Note: The script assumes that your dataset has a structure similar to the PII Masking 400k dataset, which includes fields for raw text and label information.

Highlight - Preprocessing

We did something what the community asked for:

  • generate_sequence_labels(text, privacy_mask): Creates source text-level labels based on PII entities in privacy_mask.

  • tokenize_and_align_labels(examples): Tokenizes text and align the token-level labels with the source text-level token

You can find them in general_proprocess.ipynb. Now you can play with the dataset with ANY kinds of models and tokenizers!

Sturcture

  • Notebooks/

    • demo.ipynb: the demo of running PPI masking on a text

    • general_preprocess.ipynb: the notebook that preprocess the data for general type of models an tokenizers

    • preprocess.ipynb: the notebook that preprocess data for bert model and tokenizer

  • training_script/

    • train.py: finetuning the dataset on model "bert-base-multilingual-cased"
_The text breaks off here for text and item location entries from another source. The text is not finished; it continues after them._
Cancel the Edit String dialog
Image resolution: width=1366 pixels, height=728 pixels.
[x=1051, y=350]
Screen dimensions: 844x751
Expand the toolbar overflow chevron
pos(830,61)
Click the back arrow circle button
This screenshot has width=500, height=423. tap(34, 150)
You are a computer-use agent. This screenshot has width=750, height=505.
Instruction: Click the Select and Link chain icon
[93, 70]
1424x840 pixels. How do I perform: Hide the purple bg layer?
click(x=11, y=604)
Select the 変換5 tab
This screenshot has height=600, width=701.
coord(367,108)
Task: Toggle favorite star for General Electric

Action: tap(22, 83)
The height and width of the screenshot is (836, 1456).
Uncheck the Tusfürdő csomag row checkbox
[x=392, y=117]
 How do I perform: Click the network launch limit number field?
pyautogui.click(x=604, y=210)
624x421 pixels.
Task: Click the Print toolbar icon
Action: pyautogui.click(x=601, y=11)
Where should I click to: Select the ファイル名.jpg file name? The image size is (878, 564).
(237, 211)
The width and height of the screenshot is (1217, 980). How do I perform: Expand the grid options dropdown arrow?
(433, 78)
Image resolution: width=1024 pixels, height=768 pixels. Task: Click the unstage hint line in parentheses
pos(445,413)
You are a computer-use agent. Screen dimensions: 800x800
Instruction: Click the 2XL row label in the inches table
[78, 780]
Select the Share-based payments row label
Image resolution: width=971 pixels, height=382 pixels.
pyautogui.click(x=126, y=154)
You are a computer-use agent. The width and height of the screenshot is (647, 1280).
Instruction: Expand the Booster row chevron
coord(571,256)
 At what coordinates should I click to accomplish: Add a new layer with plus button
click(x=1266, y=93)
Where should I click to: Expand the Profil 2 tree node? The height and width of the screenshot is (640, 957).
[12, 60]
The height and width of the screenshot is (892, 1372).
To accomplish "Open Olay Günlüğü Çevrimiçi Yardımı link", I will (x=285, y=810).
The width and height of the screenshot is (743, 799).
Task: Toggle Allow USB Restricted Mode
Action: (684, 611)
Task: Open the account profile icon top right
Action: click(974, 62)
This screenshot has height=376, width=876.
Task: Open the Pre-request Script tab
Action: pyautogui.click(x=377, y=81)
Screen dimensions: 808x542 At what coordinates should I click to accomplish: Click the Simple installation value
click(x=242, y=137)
    • train_gen.py: finetuning the dataset on model "microsoft/mdeberta-v3-base"

    • train_noise.py: finetuning the dataset on model "microsoft/mdeberta-v3-base"

  • inference.py: run inference on given dataset

Performance

We reached the following performance of 3 models on the validation set of ai4privacy/pii-masking-400k

Screenshot 2024-10-27 at 12 48 22

Future work

We also proposed a bert-like masking inputs strategy to hopefully improve the generalization ability of the model. However, we didn't have enough time to futher fine tuning this model. Therefore, one possible future direction could be to explore the suitable hyperparameters to see if this strategy can avoid the situation of overfitting.

License

This project is licensed under the MIT License. See the LICENSE file for details.